I went to visit the parcela of Rafael, Placida's brother in law. He owns a small agricultural plot of 50 hectares. He grows lime, mangos, cotton, papaya, peanuts, beans, coconuts, sugarcane, and yuca and sent me home with a huge bag of these goodies. Over a case of beers, Rafael proceeded to tell me how small agricultural farms are suffering from takeovers by big impresas such as Dole, which has had a large presence in Sullana since 2001. Even if they form organizations, such as their's of 50 small agriculturalists, they simply cannot compete. Even though Dole has a foundation and says they are helping small time agriculturalists, they cant help all of them in Sullana, and the majority seem to be suffering.
I left my trip to the north with a reinforced sentiment that those with the least seem to always give the most.
For the last two election cycles in which Lourdes Flores has run for president, polls have always shown her with strong leads in the weeks before elections, but come election night, she has lost. This time she is running for mayor of Lima on the Partido Popular Cristiano political party ticket and it looks like the trend will continue. Recent revelations of her close ties to Cesar Castano, the owner of Peruvian Airlines, who is currently under suspicion of narco-trafficking, have caused her numbers to slide in the polls with the October elections fast approaching.

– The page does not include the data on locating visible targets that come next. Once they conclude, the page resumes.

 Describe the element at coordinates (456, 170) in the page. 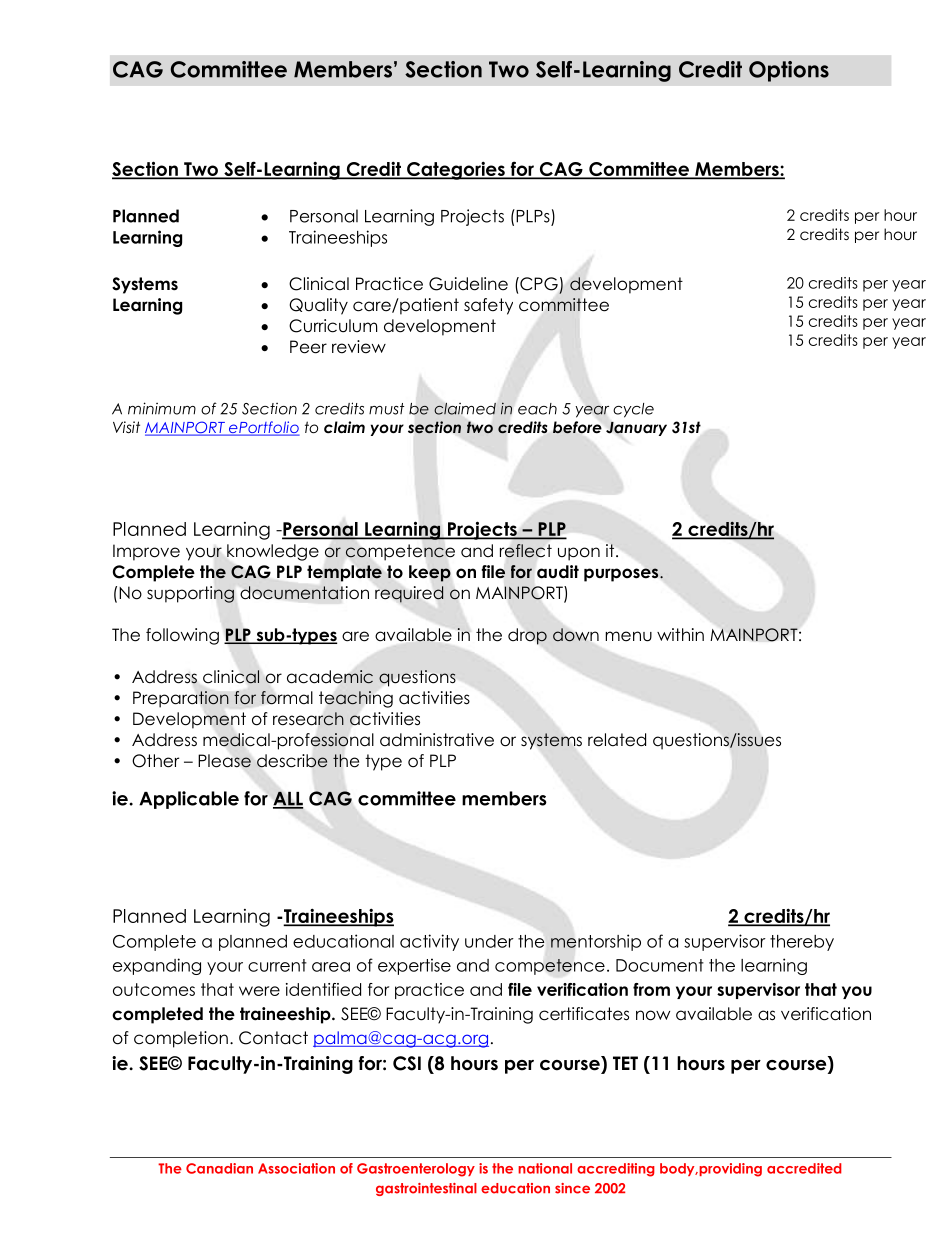

I see `Categories` at that location.
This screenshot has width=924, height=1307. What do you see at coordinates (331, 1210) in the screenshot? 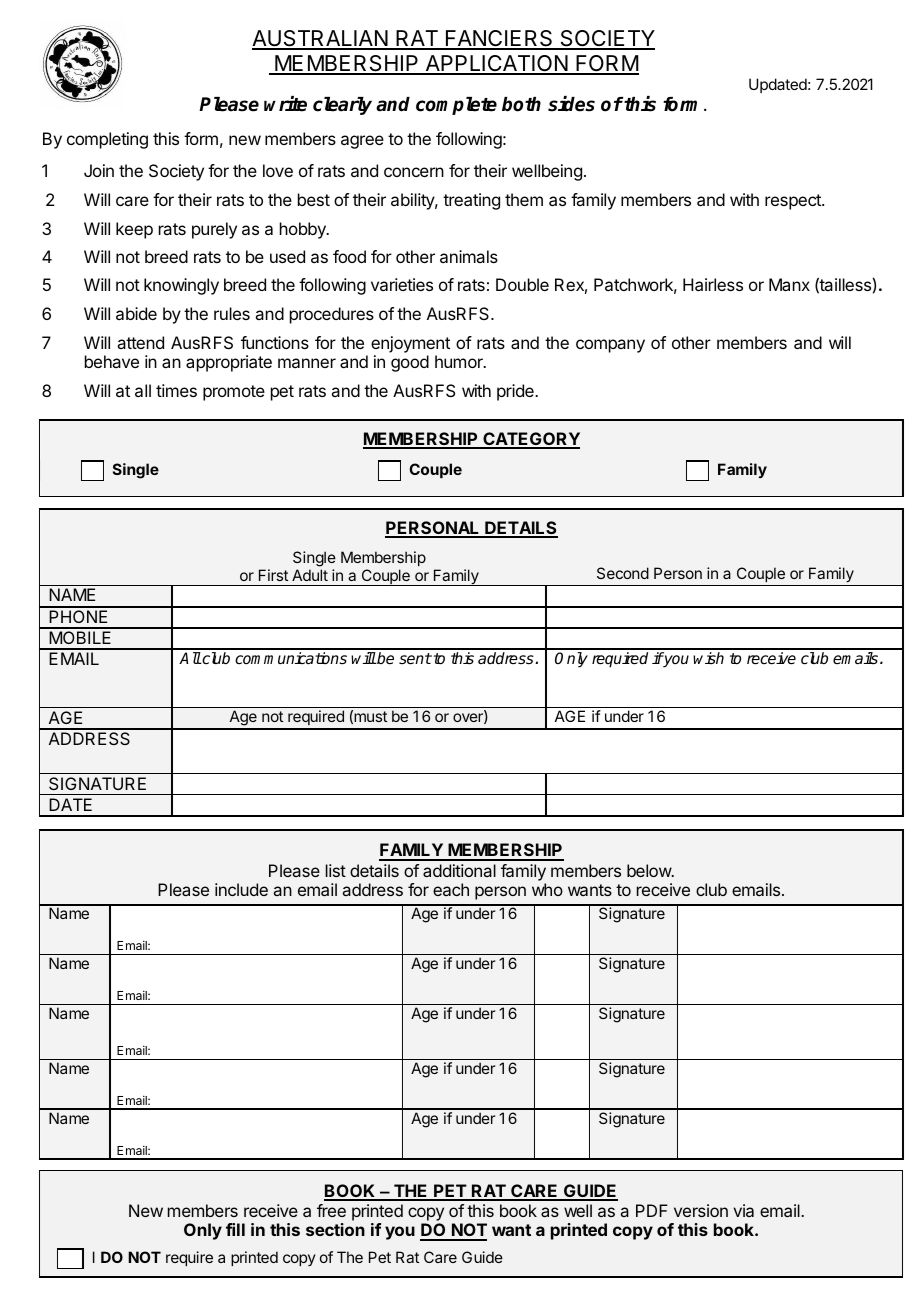
I see `free` at bounding box center [331, 1210].
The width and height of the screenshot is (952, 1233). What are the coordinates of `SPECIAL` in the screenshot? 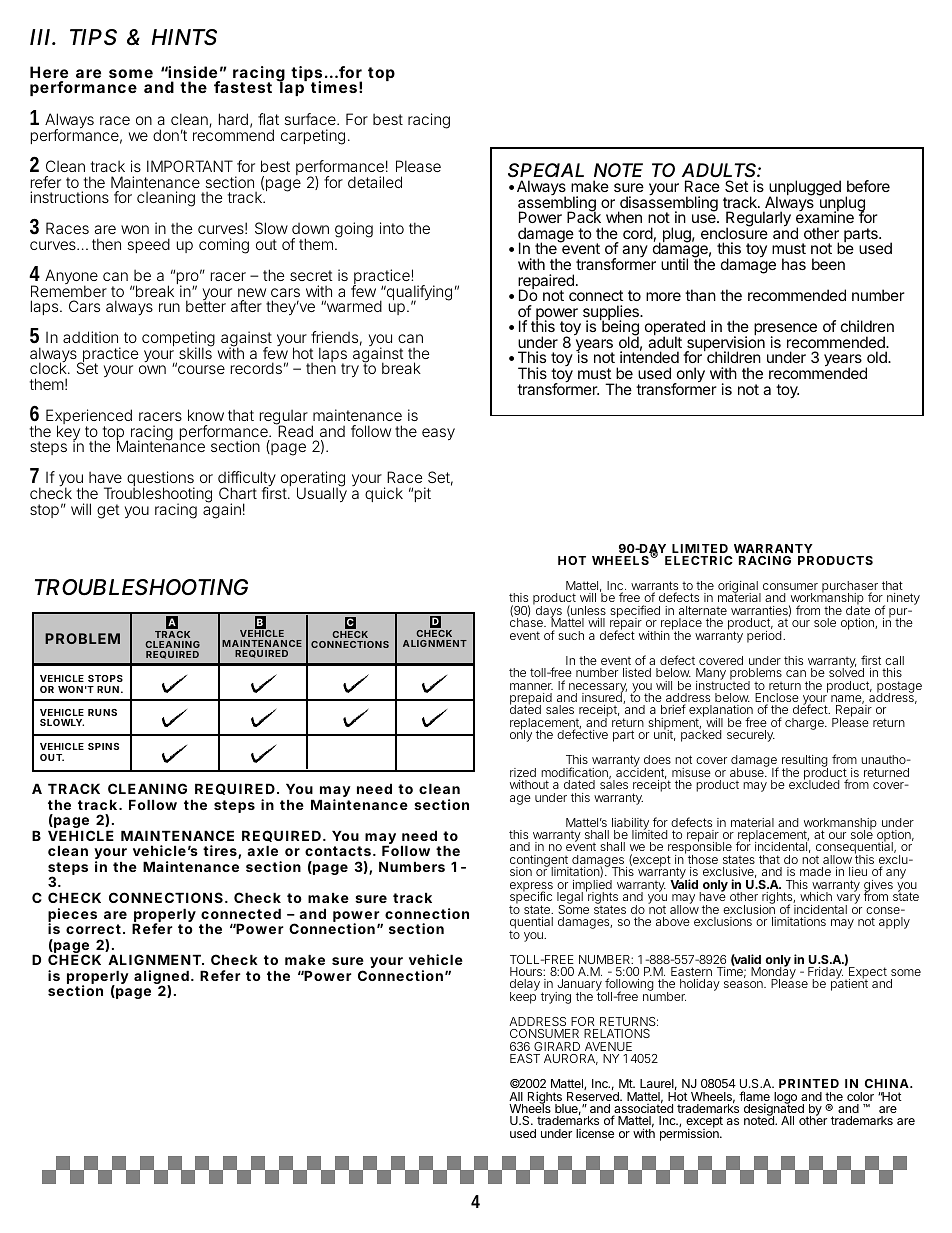 It's located at (546, 170).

While this could signal yet another political disappointment for Lourdes, it also raises questions about the strength of her political party affiliation and Peru’s political party system overall. Perhaps, this is because the formal institutionalization of political parties under the Peruvian legal system did not happen until 2003. But there is also simply a culture of informality with political parties here. Parties are often created every election cycle to fill a vacuum of political institutions and ideas, but they are not sustainable. They are created out of necessity during elections years to organize campaigns rather than built over the long-term, based on political ideas and platforms.
Often, candidates in high profile races like Lima mayor or president form party alliances and then find candidates in the provinces and local areas to carry the name of the party bloc. After the election, the political party disappears only to be resurrected using the same name or another name in the next election cycle. Also common: political parties field candidates only at the municipal level and do not have national candidates or they are only national and struggle to find municipal candidates.
Another problem parties face is that they are often formed around a single figurehead. When that person leaves office, the strength of the party also falls. This is the case for President Alan Garcia’s political party, Alianza Popular Revolucionaria Americana, (APRA). With Garcia’s term as president ending, APRA has struggled to find candidates to fill national and local posts because the strength of the party depended on Garcia’s candidacy and term as president. The same could be true for Partido Popular Cristiano, which has spent a lot of time and energy in creating a brand for the party. However, it remains to be seen if her new party will fall with Lourdes, assuming she loses and history repeats itself.
Although political parties have a turbulent history, Peruvian politicians and citizens can help strengthen the system. For example, there has been a recent movement to create a primary voting system within the parties. This would help shift the image of parties from a single figurehead to a party with a platform. Another suggestion for party leaders would be to focus on branding a platform that is about more than just the vague promise of public works projects. At present, almost all the political parties and candidates have made nearly identical promises for reforms and public works projects. The very essence of a political party, however, should be its platform of ideas or ideology. If a party’s agenda is indistinguishable from the competition or its platform is reconstructed every election cycle, there is no foundation upon which to build longer-term voter party affiliation. Lastly, there needs to be more decentralization in the party system. Almost all political party activity and power is centered in Lima. To build a strong base, a political party must reach beyond the capital and into the arms of those living in el campo.